Setup object storage buckets#

See the relevant topic page for more information on why users want this!

  1. In the .tfvars file for the project in which this hub is based off create (or modify) the user_buckets variable. The config is like:

    user_buckets = {
       "bucket1": {
          "delete_after": 7
       },
       "bucket2": {
          "delete_after": null
       }
    }
    

    Since storage buckets need to be globally unique across all of Google Cloud, the actual created names are <prefix>-<bucket-name>, where <prefix> is set by the prefix variable in the .tfvars file

    delete_after specifies the number of days after object creation time the object will be automatically cleaned up - this is very helpful for ‘scratch’ buckets that are temporary. Set to null to prevent this cleaning up process from happening, e.g., if users want a persistent bucket.

  2. Enable access to these buckets from the hub by editing hub_cloud_permissions in the same .tfvars file. Follow all the steps listed there - this should create the storage buckets and provide all users access to them!

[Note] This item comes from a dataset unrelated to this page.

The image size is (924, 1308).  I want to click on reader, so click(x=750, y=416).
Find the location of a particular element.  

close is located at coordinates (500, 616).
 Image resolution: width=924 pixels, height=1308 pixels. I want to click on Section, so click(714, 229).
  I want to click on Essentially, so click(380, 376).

  3. (If requested) Enable public read access to these buckets by editing the bucket_public_access list in the same .tfvars:

    bucket_public_access = [
       "public-persistent"
    ]
    
  4. You can set the SCRATCH_BUCKET (and the deprecated PANGEO_SCRATCH) env vars on all user pods so users can use the created bucket without having to hard-code the bucket name in their code. In the hub-specific .values.yaml file in config/clusters/<cluster-name>, set:

     jupyterhub:
       singleuser:
          extraEnv:
             SCRATCH_BUCKET: <s3 or gs>://<bucket-full-name>/$(JUPYTERHUB_USER)
             PANGEO_SCRATCH: <s3 or gs>://<bucket-full-name>/$(JUPYTERHUB_USER)
             # If we have a bucket that does not have a `delete_after`
             PERSISTENT_BUCKET: <s3 or gs>://<bucket-full-name>/$(JUPYTERHUB_USER)
             # If we have a bucket defined in user_buckets that should be granted public read access.
             PUBLIC_PERSISTENT_BUCKET: <s3 or gs>://<bucket-full-name>/$(JUPYTERHUB_USER)
    

    Note

    Use s3 on AWS and gs on GCP for the protocol part

    Note

    If the hub is a daskhub, nest the config under a basehub key

    The $(JUPYTERHUB_USER) expands to the name of the current user for each user, so everyone gets a little prefix inside the bucket to store their own stuff without stepping on other people’s objects. But this is not a security mechanism - everyone can access everyone else’s objects!

    <bucket-full-name> is the full name of the bucket, which is formed by <prefix>-<bucket-name>, where <prefix> is also set in the .tfvars file. You can see the full names of created buckets with terraform output buckets too.

    You can also add other env vars pointing to other buckets users requested.

  5. Get this change deployed, and users should now be able to use the buckets! Currently running users might have to restart their pods for the change to take effect.